Just recently, Amazon started previewing HealthLake, which will allow healthcare providers and health insurance companies to store and analyze vast amounts of disparate healthcare data.
Jassy's healthcare opportunity
With its many healthcare projects underway, Amazon Care is an initiative Damo Consulting's Padmanabhan said pulls everything together, presenting a new opportunity for Amazon's incoming CEO.
Paddy PadmanabhanFounder and CEO, Damo Consulting
"Amazon Care carefully threads together a number of disparate healthcare initiatives into a seamless offering," he said. "The whole may turn out to be bigger than the sum of the parts."
As Jassy takes the helm, he is expected to continue Amazon's current approach to healthcare -- multiple pilot projects run in tandem, murky as to the exact direction it wants to go but no "big rocking of the boat" compared to Bezos, according to Padmanabhan.
Still, Amazon's strategy differs from companies like Microsoft or Google, which have aligned themselves as strategic partners to healthcare organizations. Amazon is providing similar cloud-based tools and services for healthcare organizations, but it's also going beyond those efforts.
Amazon's entry into the healthcare market with Amazon Care could push innovation and competition, which will result in lower healthcare costs and improved quality of care. Yet, as the company positions itself as a vehicle for healthcare delivery, competition could become a complexity that Jassy will have to navigate going forward.

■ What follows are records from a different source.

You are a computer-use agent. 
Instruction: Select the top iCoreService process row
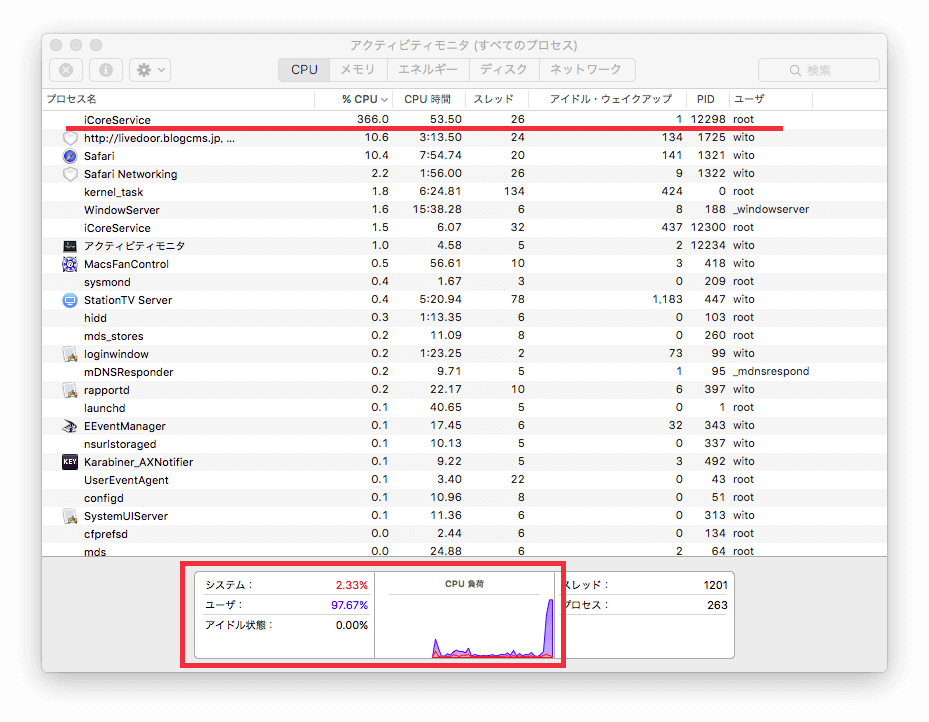[464, 120]
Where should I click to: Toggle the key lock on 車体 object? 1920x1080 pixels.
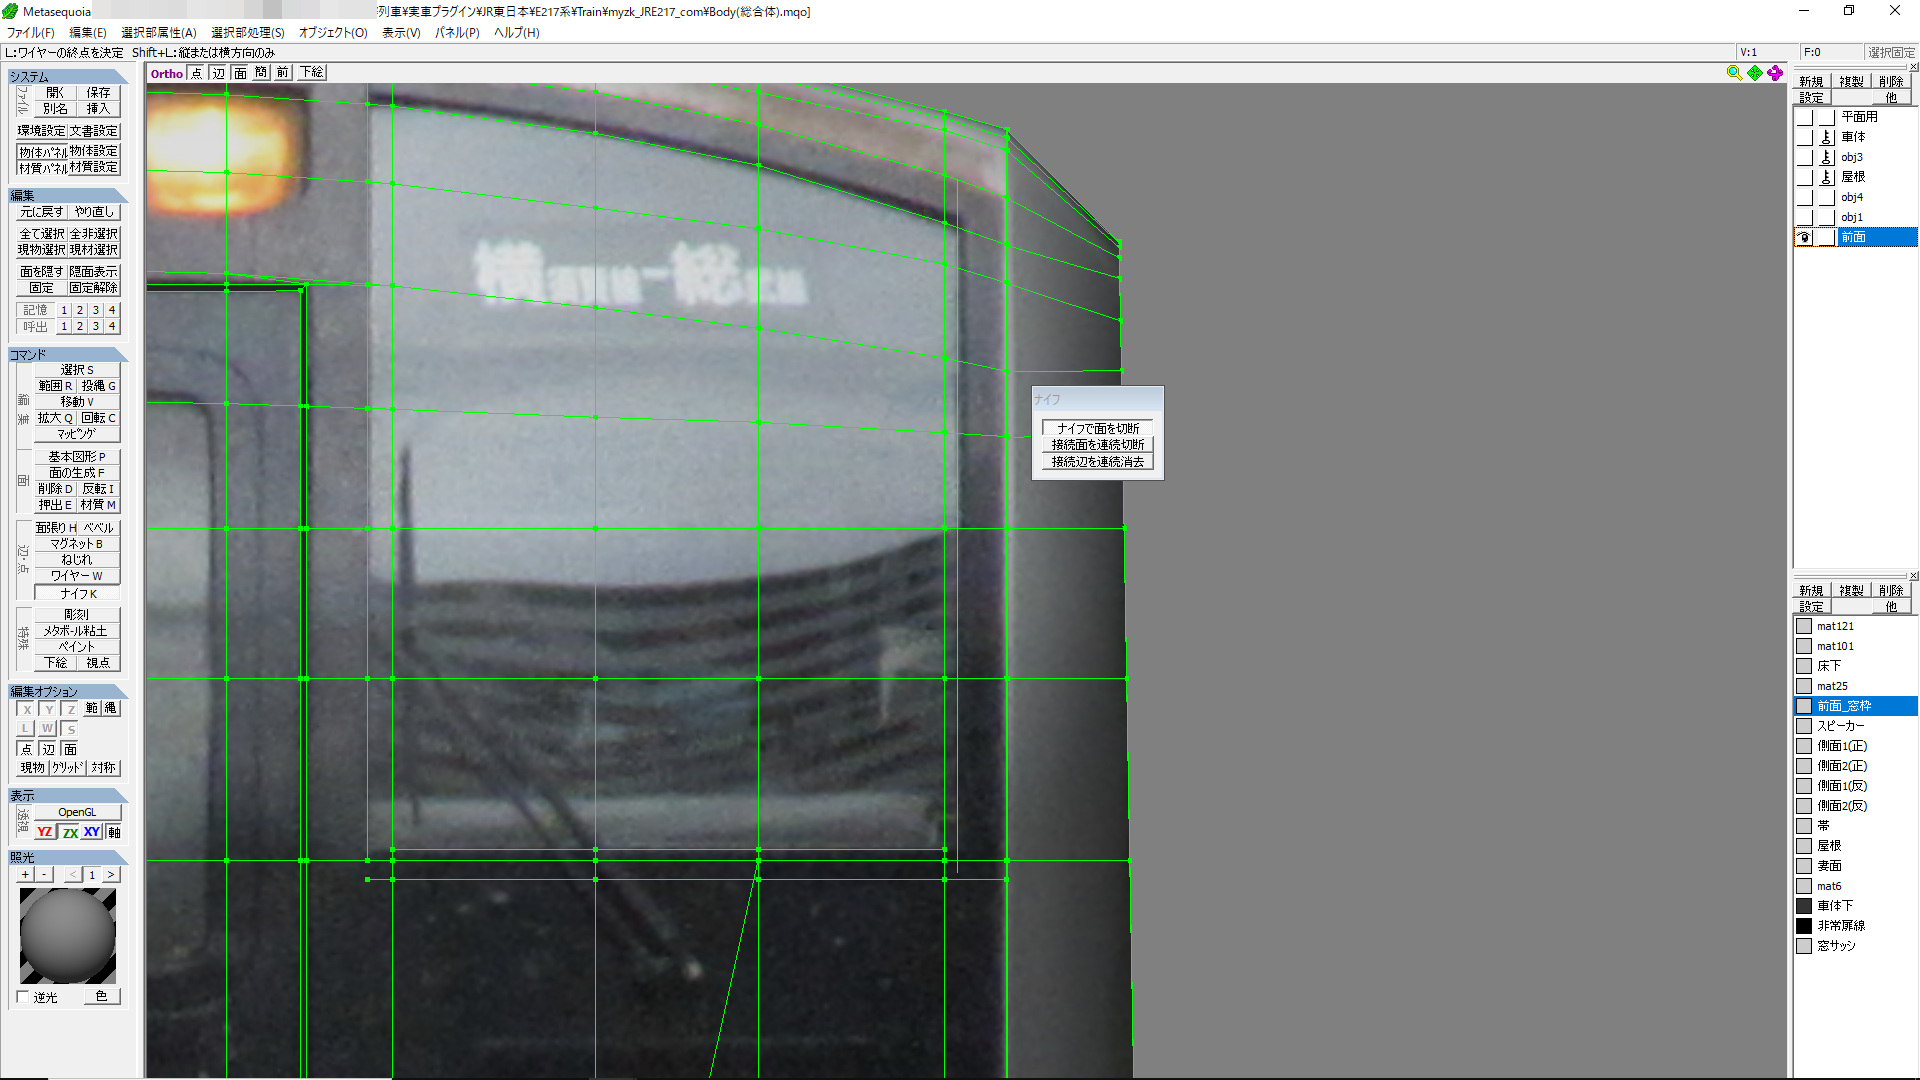[x=1826, y=137]
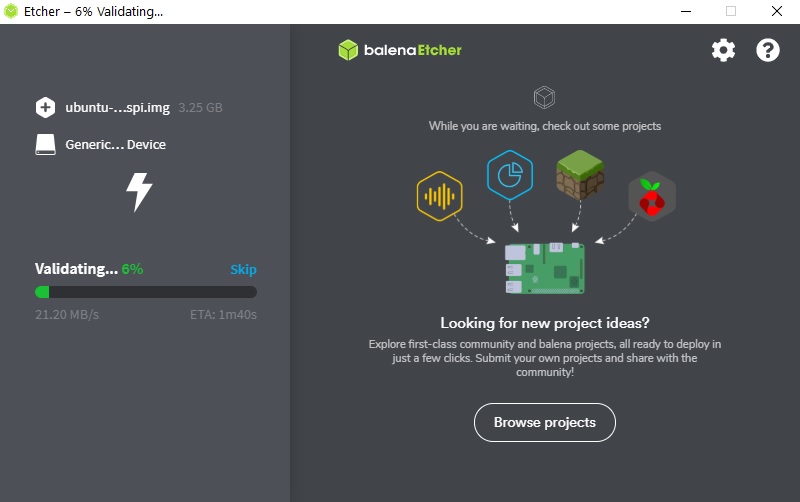Click the gray outlined cube icon
Viewport: 800px width, 502px height.
click(544, 97)
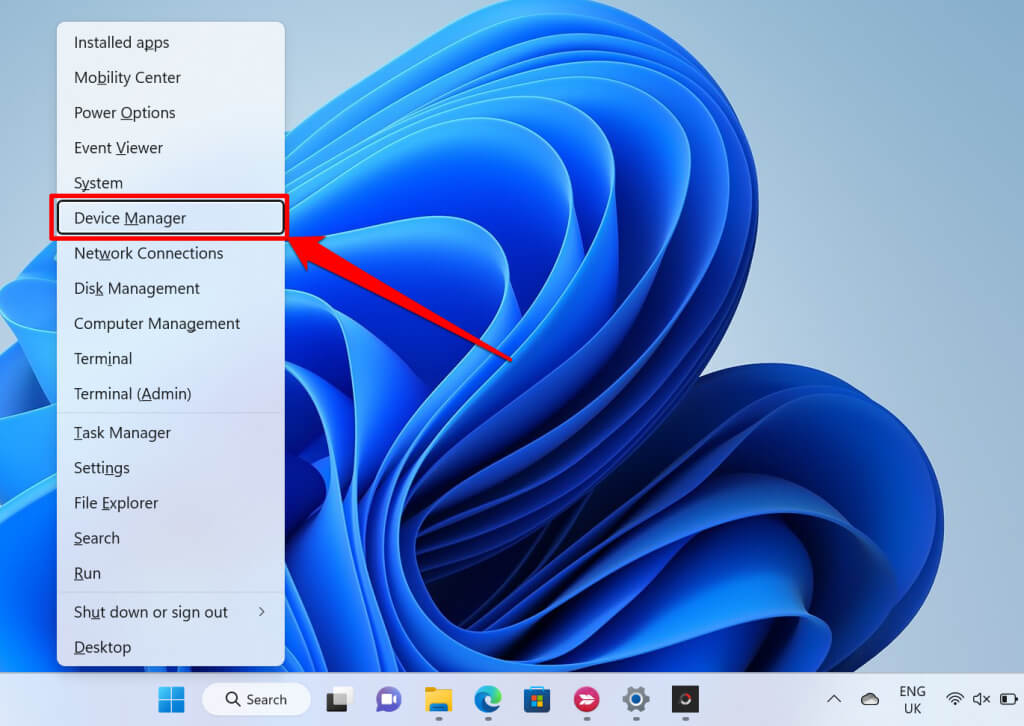
Task: Click the battery status tray icon
Action: tap(1007, 699)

"Sooner or later, they're going to come into conflict with their own customers," Padmanabhan said. "If you've got big health systems and enterprises hosting their data in your cloud and then you're out there in a business that could potentially leverage that data to improve their business, they could eventually compete with [their customers]. That might sound far-fetched today, but it's only a couple steps away."